Health care reform became law, and within four years, 98 percent of the population was covered by insurance. Only 0.2 percent of all children remained uncovered. Racial and ethnic disparities in coverage largely disappeared. Public support for reform hovered at 65 percent, and there was no movement to repeal the law.
Is this the future of U.S. health care? Right now, it is the current status of Massachusetts' health care reform law, the basis for the nation's Affordable Care Act (ACA), passed by Congress in 2010. What does the state's experience foretell of the future of the national plan? A panel of experts convened to discuss this topic on April 16 at the annual meeting of the Association of Health Care Journalists in Philadelphia.
The federal plan, like Massachusetts reform, rests on a balky, Byzantine health care system with spiralling costs driven by special interests, such as the insurance industry and drug makers. Both plans mandate coverage, create a health insurance "exchange" marketplace, expand Medicaid, set minimum coverage standards for insurance and provide subsidies for low-income Medicaid-ineligible people to purchase it--if making below 133 percent of the federal poverty level (currently, $10,400 for a single person) under the federal program and if making below 300 percent of federal poverty under the Massachusetts program.
The issue of the system's costs is going to make or break reform in Massachusetts, said Rob Restuccia, executive director of Community Catalyst, a non-profit advocacy organization based in that state. Same goes for U.S. health reform.
"Before the ACA is fully implemented in 2014, Massachusetts will have to address issue of cost," Restuccia said. "Whether we are successful will be a bellwether for the nation."
It is projected that per capita health expenditures in Massachusetts will double in the next eight years, he said. Monthly insurance premiums for employees have as much as doubled for some Massachusetts employers, sometimes even on plans offering minimal coverage. Health care will become unaffordable if nothing is done. (Some state lawmakers, however, are working on legislation aimed at bringing costs under control. They could mimic the federal plan, which includes tools for managing costs, such as incentives for hospitals to prevent re-admissions and hospital-borne infections such as Staph.)
For the moment, though, there is little evidence that Massachusetts employers have dropped insurance benefits for employees or that public insurance is crowding out employer-sponsored coverage, Restuccia said.
Overall, most Massachusetts employers believe health reform has been good for the state and most physicians are on board as well, saying that reform has not adversely affected quality of care, according to data collected by the Blue Cross Blue Shield Foundation of Massachusetts, said journalist and panel organizer Irene Wielawski.
A backlash against the state's health care reform never materialized, and the program currently has support from Sen.
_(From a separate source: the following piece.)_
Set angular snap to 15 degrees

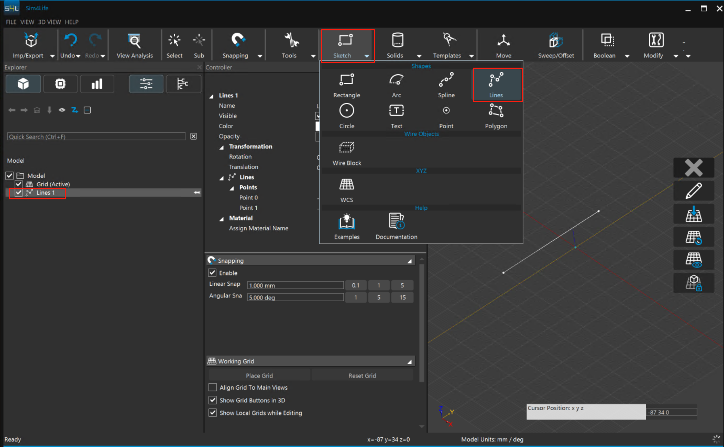[402, 297]
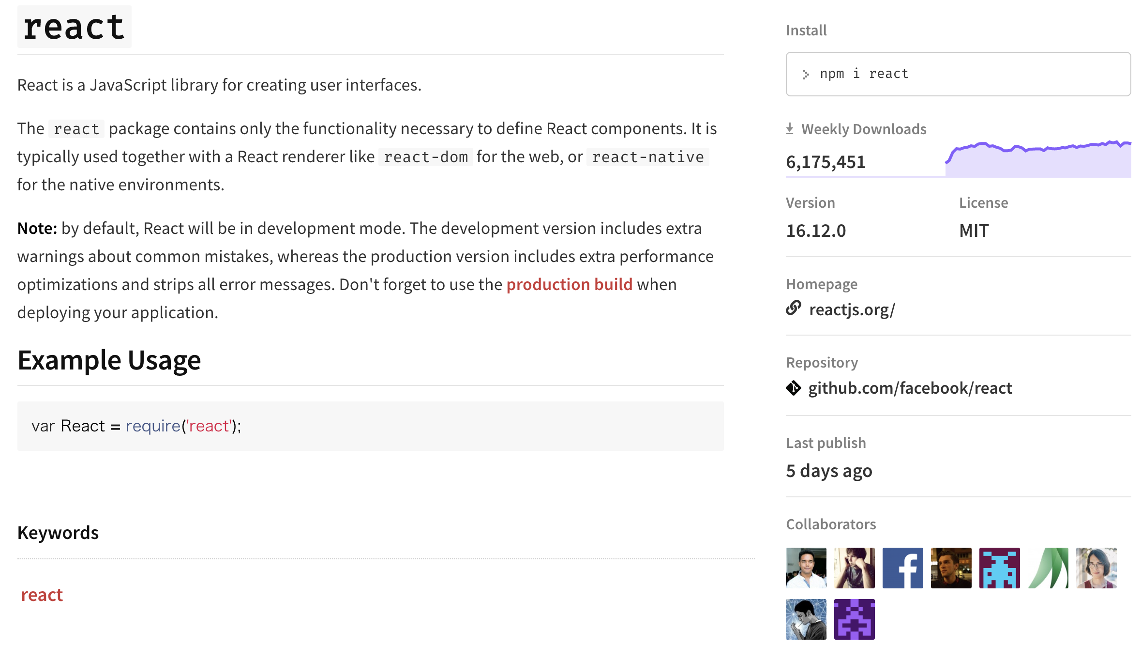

Scott Brown, Gov. Deval Patrick and former Gov. Mitt Romney, a likely presidential candidate in 2012.
Despite the successes, the Massachusetts plan intentionally avoids covering some and unintentionally missed some others. It excludes legal immigrants and fails to reach people who can't afford health insurance even after the potential subsidies. Young men in their 20s are one of the least insured demographic groups in the state; they tend to feel invincible and some have found ways to circumvent the mandate.
An example came from WFCR public radio reporter Karen Brown, based in Amherst, Mass., who told a story of a woman she interviewed who worked as a maid making $1,500 a month. Her employer offered insurance that would have cost her $1,600 a month. She appealed the state mandate to purchase the policy and won, avoiding a tax penalty.
Another unaddressed issue related to the Massachusetts plan is the difficulty in finding a primary care doctor, even for those who are insured--one in five adults in the state report facing this problem, Restuccia said. Emergency room admissions have increased, many of which could have been prevented if patients had received primary care earlier. A similar trend is taking place nation-wide, but the ACA aims to expand the number of primary care workers and increase prevention services.
The Massachusetts plan also has one huge difference compared with the federal one: the state already had a robust health care system and infrastructure, Restuccia said. Some 94 percent of state residents had insurance even before reform; nation-wide, that figure is about 83 percent.
For instance, much of the burden to insure people under the federal program will have to be borne by Medicaid, said Robert I. Field, a professor in the law school and the school of public health at Drexel University. That's not a big deal in states already set up to provide coverage to those ranging up to the 133 percent of poverty level. In states such as Alabama, where Medicaid only covers down near 20 percent of the federal poverty level, the federal program will require a huge ramp-up.
In any case, "thick skin" is advisable for all in the coming years as U.S. health care reform implementation (or an effort to dissemble it) progresses. Brown, who has covered health care in Massachusetts for several years, used that phrase in a sheet of tips and lessons that she distributed to conference attendees. Many non-journalists alike could appreciate her wisdom. Among her observations: "It's common to be accused of anti-reform bias when reporting on consumer complaints--and conversely, to be accused of acting as a government mouthpiece when reporting on people happy with the way things have changed."